_WHAT THE EXERCISE ASKS:_
Present the data from the line containing "Viewport: 1065px width, 599px" through the line containing "point(39,183)" as a Markdown table with the columns Row and Line. Skip any blank lines and leave the pictures out.

Records from a data collection:

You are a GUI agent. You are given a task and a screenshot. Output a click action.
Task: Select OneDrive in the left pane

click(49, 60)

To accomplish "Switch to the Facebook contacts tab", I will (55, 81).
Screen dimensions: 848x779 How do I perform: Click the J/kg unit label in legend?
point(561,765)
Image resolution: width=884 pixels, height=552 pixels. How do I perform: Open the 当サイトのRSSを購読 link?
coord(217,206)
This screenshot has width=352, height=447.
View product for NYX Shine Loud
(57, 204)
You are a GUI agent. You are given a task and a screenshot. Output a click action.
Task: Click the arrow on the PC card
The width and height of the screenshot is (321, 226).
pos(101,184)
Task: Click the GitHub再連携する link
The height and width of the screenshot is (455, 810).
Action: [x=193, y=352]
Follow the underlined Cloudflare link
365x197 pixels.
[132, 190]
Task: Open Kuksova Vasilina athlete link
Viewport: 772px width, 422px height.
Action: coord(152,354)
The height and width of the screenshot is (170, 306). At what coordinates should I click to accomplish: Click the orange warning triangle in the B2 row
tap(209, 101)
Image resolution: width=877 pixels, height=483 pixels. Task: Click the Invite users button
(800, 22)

* * *

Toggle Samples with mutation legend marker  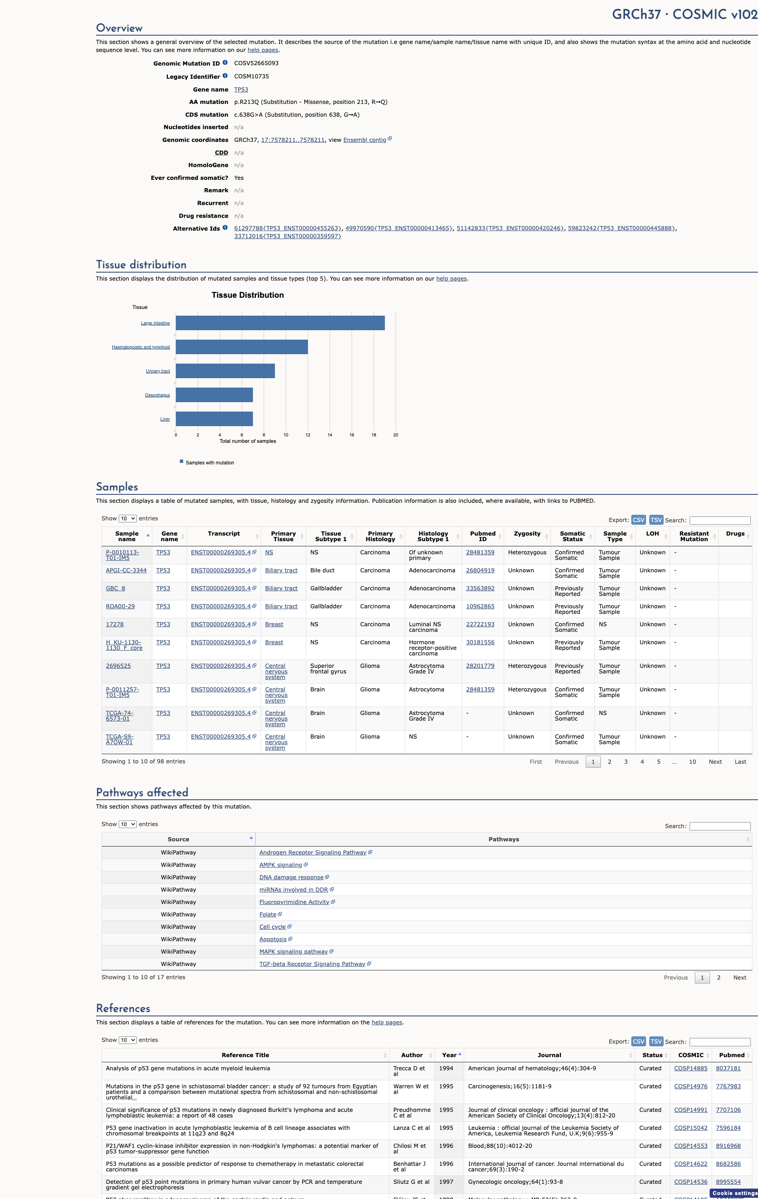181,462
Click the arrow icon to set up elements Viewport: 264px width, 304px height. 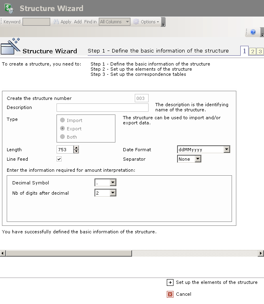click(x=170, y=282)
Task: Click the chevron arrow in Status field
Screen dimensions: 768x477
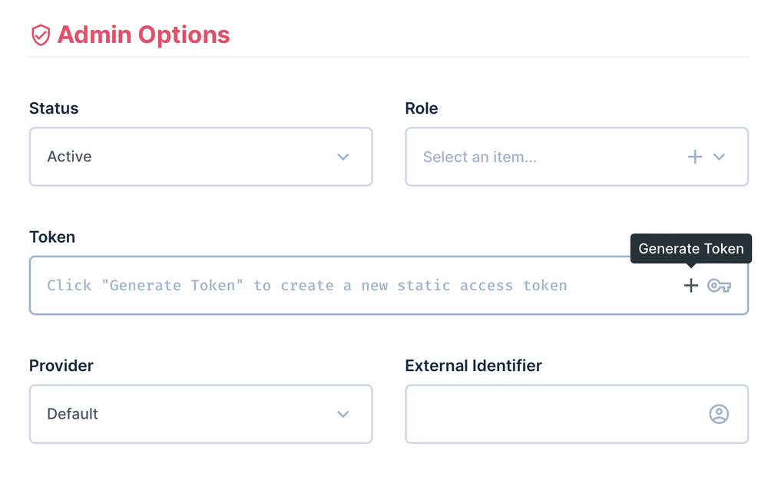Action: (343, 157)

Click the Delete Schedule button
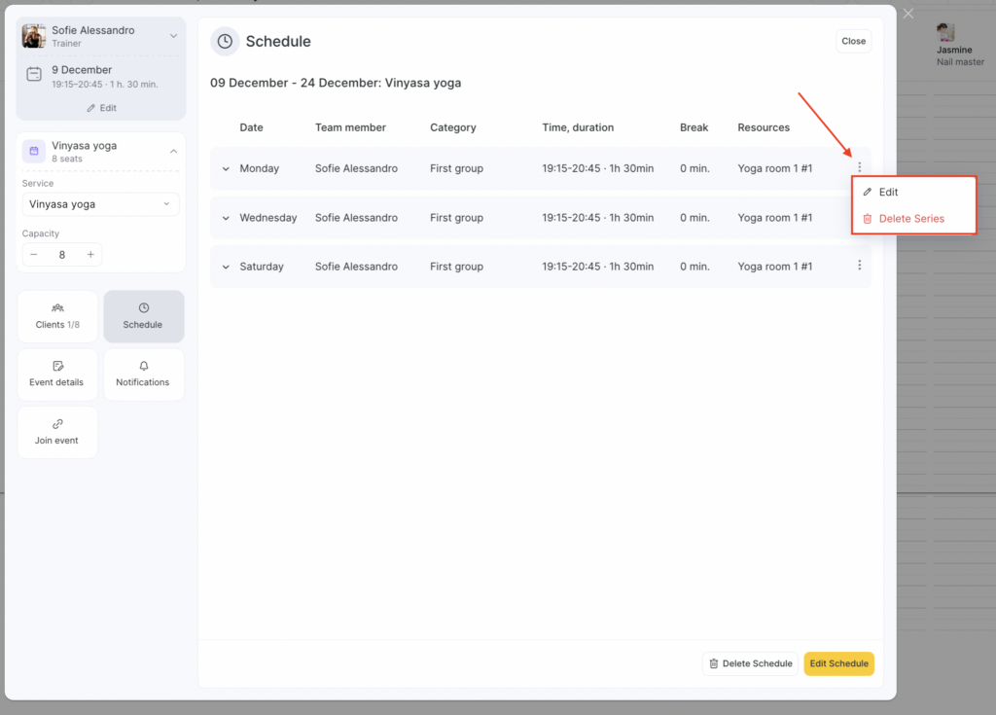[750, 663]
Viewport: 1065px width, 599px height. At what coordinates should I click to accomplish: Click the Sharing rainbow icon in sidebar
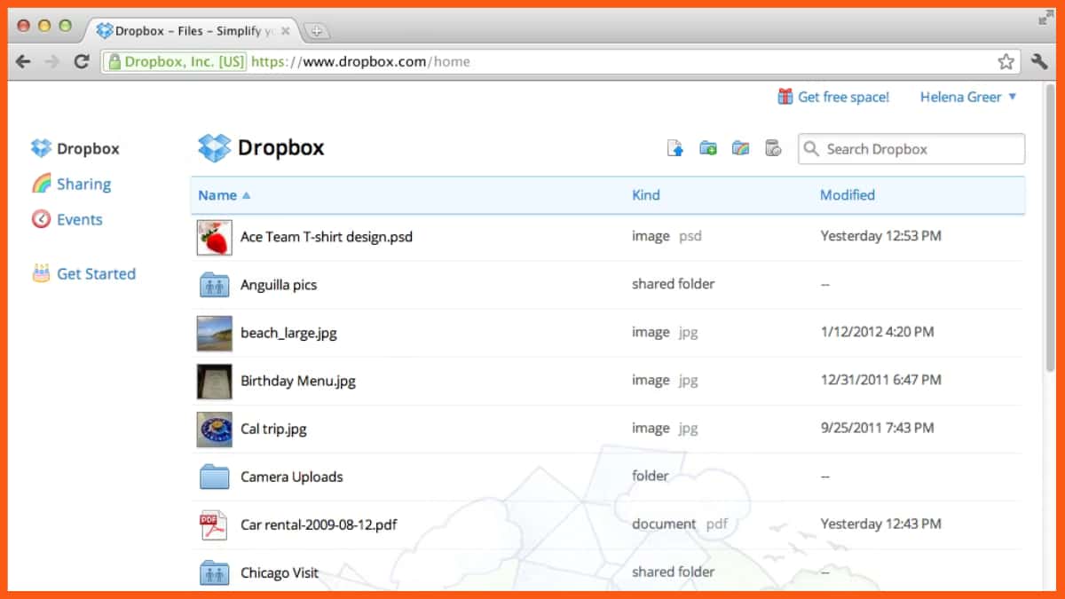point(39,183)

_TASK SOLUTION:_
| Row | Line |
|---|---|
| 1 | Viewport: 1065px width, 599px height. At what coordinates should I click to accomplish: Click the Sharing rainbow icon in sidebar |
| 2 | point(39,183) |